A World of Miraculous Transformations

© 1997 Grant Morrison

THE AVENGERS COMPANION (Alain Carraze & Jean-Luc Putheaud, Titan Books 1997)

A WORLD OF MIRACULOUS TRANSFORMATIONS by Grant Morrison

When I was young, my family used to have an old, broken television set in the bedroom. For years it lay there gathering dust, with its strange, small screen and its cabinet doors. That television set fascinated me; I was convinced that, if I could get it to work, it would display not the current TV shows of the day but programmes that were old and long-forgotten, the ghosts of shows that were running when the set was new. One of the programmes I'd hoped to see was the first Avengers series.

I mention this broken but infinitely mysterious television set because, although part of the attraction of The Avengers is purely nostalgic, it seems to me that the series deserves to be remembered and recognised for reasons other than nostalgia. Like my old TV, The Avengers hinted (and still seems to hint) at a world of miraculous transformation hidden beneath the ordinary and the overlooked. I can't speak for anyone else, but when I dredge up my childhood memories of the series. it's always the same potent images that recur: the giant, lethal game of Snakes and Ladders; the deadly black box in the episode 'Thingumajig'; the London bus, whose top deck has been converted into a mobile office for Mother in 'False Witness'; the murderous golf ball in 'The Thirteenth Hole'. These memorable images confirm for me my contention that shows like The Avengers, and later The Prisoner, were instrumental in identifying and popularising a tradition which I can only describe as English Surrealism.

As is well documented, the original Surrealist Movement of the 1920s picked up and developed a number of ideas which emerged out of the work of the pre-war Futurists and Dadaists. One of the most important of these ideas involved the transformation of ordinary objects by placing them in extraordinary settings. (Duchamp's urinal, Magritte's bowler-hatted men, etc.)

English Surrealism, as a popular aesthetic, was defined and embodied in television series like The Avengers and The Prisoner. Unlike its continental precursor, English Surrealism was distinguished by an element of dark whimsy, which can probably be traced back to Lewis Carroll. What was more unusual and, indeed. more radical was the fact that here was surrealism taken out of the galleries and placed in the living rooms of millions of television viewers. In The Avengers, supremely mundane elements of British life and culture, which had been taken for granted for years, suddenly assumed a new and sinister significance. Undertakers in top hats and frock coats; bus stops and country inns; train stations and toy shops; all were viewed through the magic looking glass of The Avengers and transformed. In the world of John Steed and his partners, country vicars nurtured secret dreams of conquering the world, stately homes were revealed to be Pandora's boxes of amok technology and children's game boards could become the gigantic playgrounds of megalomaniac killers.
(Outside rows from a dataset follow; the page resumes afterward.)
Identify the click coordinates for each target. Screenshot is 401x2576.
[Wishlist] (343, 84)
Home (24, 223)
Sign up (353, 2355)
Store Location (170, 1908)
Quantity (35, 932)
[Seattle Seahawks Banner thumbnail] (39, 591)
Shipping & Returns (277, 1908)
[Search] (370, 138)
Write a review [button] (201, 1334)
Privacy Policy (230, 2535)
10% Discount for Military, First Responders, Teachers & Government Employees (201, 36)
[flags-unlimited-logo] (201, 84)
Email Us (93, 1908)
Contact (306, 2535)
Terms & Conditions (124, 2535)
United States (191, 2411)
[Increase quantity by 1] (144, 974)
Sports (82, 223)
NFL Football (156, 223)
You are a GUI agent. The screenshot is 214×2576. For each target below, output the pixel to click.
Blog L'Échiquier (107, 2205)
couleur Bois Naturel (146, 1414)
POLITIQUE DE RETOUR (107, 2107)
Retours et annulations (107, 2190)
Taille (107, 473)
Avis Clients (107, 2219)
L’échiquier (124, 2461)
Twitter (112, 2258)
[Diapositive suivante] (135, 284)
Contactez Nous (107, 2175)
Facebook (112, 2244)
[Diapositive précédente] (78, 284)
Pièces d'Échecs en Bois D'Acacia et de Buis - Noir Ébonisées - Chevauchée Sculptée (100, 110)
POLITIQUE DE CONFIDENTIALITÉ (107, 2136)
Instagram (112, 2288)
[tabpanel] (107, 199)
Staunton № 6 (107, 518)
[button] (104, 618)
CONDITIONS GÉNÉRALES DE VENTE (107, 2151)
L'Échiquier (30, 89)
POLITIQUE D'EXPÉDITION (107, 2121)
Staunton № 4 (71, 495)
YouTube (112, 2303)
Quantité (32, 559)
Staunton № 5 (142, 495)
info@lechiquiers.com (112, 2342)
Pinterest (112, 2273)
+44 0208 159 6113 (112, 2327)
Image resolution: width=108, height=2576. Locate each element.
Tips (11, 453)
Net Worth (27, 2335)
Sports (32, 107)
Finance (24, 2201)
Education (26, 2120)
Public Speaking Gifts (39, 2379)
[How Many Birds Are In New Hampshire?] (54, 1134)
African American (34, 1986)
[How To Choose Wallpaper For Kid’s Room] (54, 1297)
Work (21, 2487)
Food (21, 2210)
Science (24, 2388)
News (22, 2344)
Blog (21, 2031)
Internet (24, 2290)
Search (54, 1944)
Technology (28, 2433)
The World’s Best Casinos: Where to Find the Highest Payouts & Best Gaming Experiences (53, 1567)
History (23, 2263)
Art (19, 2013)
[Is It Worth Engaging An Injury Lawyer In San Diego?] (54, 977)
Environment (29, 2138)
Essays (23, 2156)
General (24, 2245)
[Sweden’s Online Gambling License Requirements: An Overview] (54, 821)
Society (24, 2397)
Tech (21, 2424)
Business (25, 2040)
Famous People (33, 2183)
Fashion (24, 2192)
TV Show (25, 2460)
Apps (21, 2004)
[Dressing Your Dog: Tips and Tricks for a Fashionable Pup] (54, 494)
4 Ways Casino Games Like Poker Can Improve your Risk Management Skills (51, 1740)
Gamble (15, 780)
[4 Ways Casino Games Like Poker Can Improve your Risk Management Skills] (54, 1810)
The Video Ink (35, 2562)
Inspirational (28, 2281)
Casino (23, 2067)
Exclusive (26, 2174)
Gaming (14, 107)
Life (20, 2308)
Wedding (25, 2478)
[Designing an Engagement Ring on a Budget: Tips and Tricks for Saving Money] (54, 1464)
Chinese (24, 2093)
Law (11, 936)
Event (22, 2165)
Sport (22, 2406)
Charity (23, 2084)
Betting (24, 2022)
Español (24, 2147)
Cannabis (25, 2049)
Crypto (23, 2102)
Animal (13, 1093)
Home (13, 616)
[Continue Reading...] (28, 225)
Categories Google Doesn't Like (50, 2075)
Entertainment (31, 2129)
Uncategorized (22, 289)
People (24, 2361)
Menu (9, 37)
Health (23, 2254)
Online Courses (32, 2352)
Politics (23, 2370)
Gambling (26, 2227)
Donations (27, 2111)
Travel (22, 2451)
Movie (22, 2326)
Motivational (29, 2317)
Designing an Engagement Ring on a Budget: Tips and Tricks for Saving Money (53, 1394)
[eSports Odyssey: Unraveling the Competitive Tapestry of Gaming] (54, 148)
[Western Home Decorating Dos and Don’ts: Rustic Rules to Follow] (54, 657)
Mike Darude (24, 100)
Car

Even Steed himself, the very epitome of the bourgeois English gentleman, concealed behind his conservative facade the skills of a highly-trained secret agent. It was as though someone had lifted the lid off of the drably cozy familiarity of post-war Britain and revealed a world of vivid delights seething underneath.
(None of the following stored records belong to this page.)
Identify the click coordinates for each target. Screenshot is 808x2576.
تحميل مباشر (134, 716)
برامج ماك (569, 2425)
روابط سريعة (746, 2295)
It was even more appropriate that all this should occur at a time, in the 1960s, when people were beginning to use chemical means to effect their own transformation of the ordinary. In the series' heyday, the development of The Avengers' style ran almost parallel to (and in some cases, predated) the changes that were taking place in popular culture. Boundaries were being stretched and broken down by new designers, new musicians, new film-makers and, as the black and white world of Merseybeat evolved into Technicolor psychadelia, so too did The Avengers mutate from an urban crime drama into a dazzling hyperreal parody of the entire spy genre. The world of The Avengers became no longer the world we knew but a kaleidoscopic reflection in a funhouse mirror. Style was everything and, in its pace and colour, in its fashions and imagery, The Avengers offered a weekly distillation of the mood of the times.
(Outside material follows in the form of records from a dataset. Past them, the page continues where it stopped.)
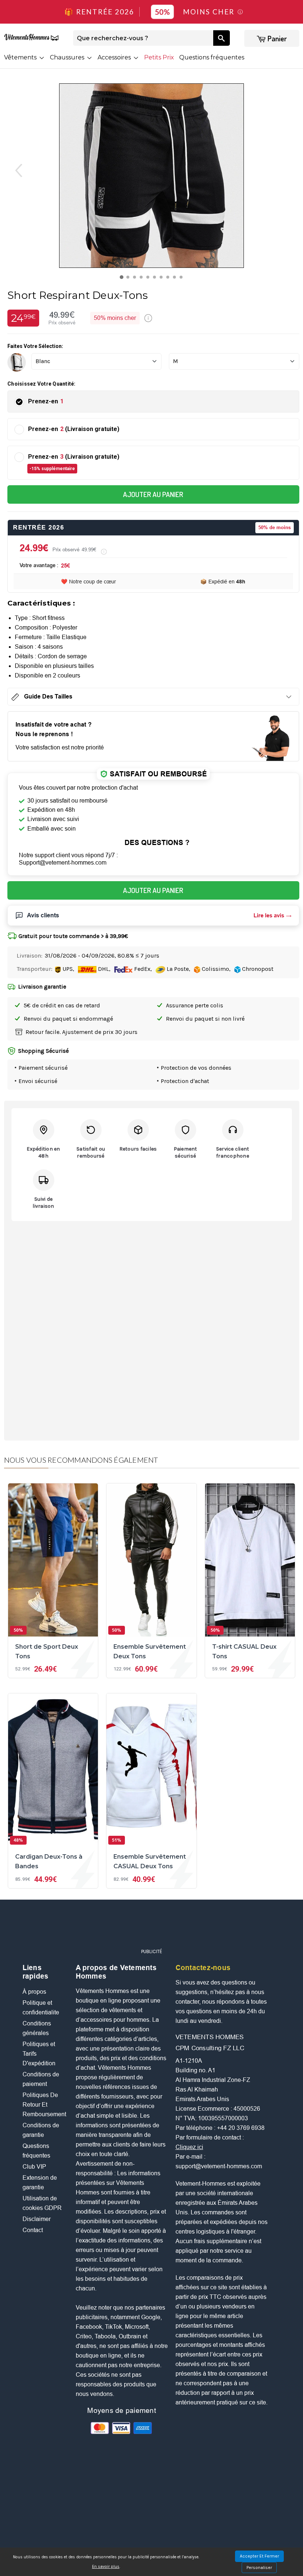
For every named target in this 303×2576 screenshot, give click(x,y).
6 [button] (156, 279)
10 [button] (182, 279)
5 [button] (149, 279)
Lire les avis (268, 915)
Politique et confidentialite (41, 2007)
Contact (33, 2230)
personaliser (259, 2567)
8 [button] (169, 279)
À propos (34, 1992)
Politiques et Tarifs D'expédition (39, 2053)
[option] (151, 175)
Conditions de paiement (41, 2079)
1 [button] (123, 279)
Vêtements (21, 57)
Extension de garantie (40, 2182)
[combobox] (143, 38)
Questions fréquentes (211, 57)
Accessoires (115, 57)
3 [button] (136, 279)
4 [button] (143, 279)
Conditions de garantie (41, 2130)
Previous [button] (14, 170)
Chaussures (68, 57)
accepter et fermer (259, 2556)
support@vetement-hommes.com (219, 2166)
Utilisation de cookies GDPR (42, 2203)
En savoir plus (105, 2566)
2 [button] (129, 279)
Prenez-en (46, 401)
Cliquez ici (189, 2147)
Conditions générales (37, 2028)
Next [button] (289, 170)
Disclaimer (37, 2219)
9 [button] (176, 279)
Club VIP (34, 2166)
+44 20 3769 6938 (241, 2128)
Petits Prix (159, 57)
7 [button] (163, 279)
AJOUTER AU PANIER (153, 494)
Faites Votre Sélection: (35, 346)
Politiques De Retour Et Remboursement (44, 2104)
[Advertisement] (157, 1927)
As a child in front of the television screen, of course, none of this mattered to me. I was simply swept up by the dazzle and flair of the images and bowled along by the vitality of the stories. (When I was six years old, I was given a toy 'John Steed swordstick'. It became a prized possession and lasted for years until it vanished to that place where all interesting toys ultimately go. I'm told now that the swordstick is a rare collectors item!) Watching the series now, I can see that beyond the wit and the imagination, beyond the sixties nostalgia, lies the true appeal of The Avengers as a window into a world where even the most conventional things might suddenly reveal themselves to be miraculous. Using only the everyday elements of British daily life, The Avengers constructed a fantasy world that remains as distinctive and intriguing today as it ever did.

In the end, I think that's one of the major reasons for the continuing popularity of The Avengers. Like my magic television set, the series serves as a reminder of the possibilities for transformation that exist in even the most mundane of objects and situations. It shows us a world where the astonishing and the commonplace are indistinguishable and then remind us that that world, as ever, is our own.